§ **Problem to solve**:
Transcribe the records below word for word, starting at the line containing "pixels, height=786 pixels." and ending at the line containing "Looking at the image, I should click on (970, 700).", with both of those lines included.

§ **The data**:
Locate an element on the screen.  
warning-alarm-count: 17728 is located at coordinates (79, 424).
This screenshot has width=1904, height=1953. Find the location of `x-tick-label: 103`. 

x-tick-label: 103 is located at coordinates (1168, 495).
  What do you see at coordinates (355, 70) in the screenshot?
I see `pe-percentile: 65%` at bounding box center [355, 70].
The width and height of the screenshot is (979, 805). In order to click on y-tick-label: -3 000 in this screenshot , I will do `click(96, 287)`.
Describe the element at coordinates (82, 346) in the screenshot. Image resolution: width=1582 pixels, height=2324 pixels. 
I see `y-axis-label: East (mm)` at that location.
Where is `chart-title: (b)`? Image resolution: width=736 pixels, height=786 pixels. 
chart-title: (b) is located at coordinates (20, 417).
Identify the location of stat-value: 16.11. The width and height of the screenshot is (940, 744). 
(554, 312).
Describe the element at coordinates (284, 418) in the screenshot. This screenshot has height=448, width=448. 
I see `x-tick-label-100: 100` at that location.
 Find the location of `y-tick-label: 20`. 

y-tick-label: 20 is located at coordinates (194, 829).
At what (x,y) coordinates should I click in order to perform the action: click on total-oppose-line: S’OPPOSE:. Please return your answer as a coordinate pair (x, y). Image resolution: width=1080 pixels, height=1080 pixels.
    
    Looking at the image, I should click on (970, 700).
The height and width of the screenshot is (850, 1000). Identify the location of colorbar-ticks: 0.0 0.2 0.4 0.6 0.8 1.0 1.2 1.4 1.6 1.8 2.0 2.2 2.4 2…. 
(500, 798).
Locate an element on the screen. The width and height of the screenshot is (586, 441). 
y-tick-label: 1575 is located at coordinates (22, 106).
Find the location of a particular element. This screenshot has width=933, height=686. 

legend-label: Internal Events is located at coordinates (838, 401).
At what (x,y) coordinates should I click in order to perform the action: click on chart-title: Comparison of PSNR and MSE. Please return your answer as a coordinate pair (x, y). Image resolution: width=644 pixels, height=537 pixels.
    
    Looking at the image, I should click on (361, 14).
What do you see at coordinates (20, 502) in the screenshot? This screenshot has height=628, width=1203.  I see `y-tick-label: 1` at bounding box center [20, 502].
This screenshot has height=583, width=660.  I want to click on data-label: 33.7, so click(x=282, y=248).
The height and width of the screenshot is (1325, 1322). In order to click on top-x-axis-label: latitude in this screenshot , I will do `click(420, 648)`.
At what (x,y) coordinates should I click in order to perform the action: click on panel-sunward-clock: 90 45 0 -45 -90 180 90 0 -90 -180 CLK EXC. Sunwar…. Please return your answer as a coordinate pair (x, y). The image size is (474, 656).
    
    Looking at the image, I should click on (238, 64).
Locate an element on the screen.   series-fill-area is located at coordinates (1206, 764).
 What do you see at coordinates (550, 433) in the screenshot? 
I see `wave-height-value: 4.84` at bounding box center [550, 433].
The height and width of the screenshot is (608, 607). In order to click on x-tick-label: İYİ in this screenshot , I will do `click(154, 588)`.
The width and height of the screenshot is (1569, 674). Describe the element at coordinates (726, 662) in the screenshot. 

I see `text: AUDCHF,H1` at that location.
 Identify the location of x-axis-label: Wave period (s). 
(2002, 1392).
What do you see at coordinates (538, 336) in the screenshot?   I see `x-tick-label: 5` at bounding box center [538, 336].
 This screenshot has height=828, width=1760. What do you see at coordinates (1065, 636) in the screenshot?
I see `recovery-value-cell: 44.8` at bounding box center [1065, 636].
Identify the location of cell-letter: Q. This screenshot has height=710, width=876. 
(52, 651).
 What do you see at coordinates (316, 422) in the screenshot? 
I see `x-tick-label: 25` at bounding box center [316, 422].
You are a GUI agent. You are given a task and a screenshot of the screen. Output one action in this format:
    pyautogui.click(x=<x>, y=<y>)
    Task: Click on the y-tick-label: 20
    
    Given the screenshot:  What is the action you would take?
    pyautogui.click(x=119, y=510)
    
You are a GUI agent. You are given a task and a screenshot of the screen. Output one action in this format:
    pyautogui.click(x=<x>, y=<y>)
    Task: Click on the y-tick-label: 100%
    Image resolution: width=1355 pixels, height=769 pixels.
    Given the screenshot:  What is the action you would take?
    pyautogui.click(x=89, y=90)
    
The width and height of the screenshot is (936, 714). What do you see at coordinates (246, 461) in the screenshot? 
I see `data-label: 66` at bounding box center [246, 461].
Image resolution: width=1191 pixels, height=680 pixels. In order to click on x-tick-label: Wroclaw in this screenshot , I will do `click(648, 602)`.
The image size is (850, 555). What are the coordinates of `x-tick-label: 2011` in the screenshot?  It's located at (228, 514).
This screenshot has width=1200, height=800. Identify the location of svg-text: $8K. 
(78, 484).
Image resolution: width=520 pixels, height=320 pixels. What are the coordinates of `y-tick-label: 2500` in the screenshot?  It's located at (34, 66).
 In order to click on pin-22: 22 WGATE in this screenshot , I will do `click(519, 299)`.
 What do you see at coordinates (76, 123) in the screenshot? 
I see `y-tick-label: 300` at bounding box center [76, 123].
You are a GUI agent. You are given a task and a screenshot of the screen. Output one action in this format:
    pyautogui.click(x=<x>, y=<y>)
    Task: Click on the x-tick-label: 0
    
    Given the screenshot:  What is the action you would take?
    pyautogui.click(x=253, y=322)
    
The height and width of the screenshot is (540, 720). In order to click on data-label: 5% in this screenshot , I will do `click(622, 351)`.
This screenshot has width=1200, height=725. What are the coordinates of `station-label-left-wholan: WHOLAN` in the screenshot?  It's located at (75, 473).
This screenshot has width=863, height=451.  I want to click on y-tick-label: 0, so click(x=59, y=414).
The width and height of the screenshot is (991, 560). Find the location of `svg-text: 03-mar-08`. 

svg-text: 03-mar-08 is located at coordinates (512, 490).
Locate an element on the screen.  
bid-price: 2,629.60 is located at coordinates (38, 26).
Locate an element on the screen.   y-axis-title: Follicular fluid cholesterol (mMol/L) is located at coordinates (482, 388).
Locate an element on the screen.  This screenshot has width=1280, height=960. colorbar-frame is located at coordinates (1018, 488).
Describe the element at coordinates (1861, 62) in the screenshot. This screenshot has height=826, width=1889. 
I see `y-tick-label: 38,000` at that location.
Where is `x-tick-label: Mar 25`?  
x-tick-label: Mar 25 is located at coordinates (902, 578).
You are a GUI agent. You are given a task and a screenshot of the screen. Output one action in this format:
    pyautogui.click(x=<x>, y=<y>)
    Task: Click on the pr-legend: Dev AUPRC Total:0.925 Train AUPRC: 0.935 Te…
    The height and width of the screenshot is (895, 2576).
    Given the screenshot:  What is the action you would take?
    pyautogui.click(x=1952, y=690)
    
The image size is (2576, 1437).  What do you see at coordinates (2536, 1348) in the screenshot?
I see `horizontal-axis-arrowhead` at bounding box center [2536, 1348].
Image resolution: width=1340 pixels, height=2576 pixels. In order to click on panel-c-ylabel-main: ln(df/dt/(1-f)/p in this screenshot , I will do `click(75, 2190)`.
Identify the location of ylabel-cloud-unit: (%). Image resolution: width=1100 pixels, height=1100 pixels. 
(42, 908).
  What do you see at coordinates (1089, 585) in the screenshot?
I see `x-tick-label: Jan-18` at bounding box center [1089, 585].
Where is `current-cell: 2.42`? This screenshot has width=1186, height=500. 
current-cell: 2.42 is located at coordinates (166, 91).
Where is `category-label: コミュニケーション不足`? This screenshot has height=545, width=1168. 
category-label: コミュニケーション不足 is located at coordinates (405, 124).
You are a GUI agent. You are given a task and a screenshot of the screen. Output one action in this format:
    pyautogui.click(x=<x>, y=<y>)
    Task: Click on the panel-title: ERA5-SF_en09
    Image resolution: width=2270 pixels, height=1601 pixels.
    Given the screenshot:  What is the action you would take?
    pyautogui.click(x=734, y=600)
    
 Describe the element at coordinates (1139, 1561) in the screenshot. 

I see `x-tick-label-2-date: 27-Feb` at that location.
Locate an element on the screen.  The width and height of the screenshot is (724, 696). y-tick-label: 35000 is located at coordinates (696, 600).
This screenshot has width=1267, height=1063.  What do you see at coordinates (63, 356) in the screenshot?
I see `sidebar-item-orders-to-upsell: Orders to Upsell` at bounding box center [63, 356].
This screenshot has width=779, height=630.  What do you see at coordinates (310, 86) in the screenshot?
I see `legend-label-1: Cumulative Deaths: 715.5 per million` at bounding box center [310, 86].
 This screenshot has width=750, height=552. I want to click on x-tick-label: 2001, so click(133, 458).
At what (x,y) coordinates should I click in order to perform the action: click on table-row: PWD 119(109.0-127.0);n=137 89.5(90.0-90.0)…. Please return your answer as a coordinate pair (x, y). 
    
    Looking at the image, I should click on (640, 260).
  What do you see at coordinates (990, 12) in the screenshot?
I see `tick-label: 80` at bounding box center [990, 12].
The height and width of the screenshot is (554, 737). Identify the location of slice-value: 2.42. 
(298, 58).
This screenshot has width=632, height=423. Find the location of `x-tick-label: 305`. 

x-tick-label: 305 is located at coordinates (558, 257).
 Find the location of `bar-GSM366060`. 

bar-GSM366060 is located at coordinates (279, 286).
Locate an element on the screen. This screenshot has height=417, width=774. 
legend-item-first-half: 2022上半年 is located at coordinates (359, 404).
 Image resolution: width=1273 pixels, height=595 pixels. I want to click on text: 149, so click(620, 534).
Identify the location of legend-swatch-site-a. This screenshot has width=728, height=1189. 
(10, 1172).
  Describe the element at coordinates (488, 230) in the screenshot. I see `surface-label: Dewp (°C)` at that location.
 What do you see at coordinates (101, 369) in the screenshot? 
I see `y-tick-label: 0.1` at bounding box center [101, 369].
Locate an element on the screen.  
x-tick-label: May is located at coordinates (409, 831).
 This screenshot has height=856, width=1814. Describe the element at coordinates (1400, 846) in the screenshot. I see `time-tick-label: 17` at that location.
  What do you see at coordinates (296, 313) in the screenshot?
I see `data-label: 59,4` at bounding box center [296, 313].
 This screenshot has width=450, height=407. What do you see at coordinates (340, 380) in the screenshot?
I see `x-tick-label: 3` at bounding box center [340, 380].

§ **Expected answer**:
Where is `chart-title: (b)`? Image resolution: width=736 pixels, height=786 pixels. 
chart-title: (b) is located at coordinates (20, 417).
Identify the location of stat-value: 16.11. The width and height of the screenshot is (940, 744). 
(554, 312).
Describe the element at coordinates (284, 418) in the screenshot. This screenshot has height=448, width=448. 
I see `x-tick-label-100: 100` at that location.
 Find the location of `y-tick-label: 20`. 

y-tick-label: 20 is located at coordinates (194, 829).
At what (x,y) coordinates should I click in order to perform the action: click on total-oppose-line: S’OPPOSE:. Please return your answer as a coordinate pair (x, y). Image resolution: width=1080 pixels, height=1080 pixels.
    
    Looking at the image, I should click on (970, 700).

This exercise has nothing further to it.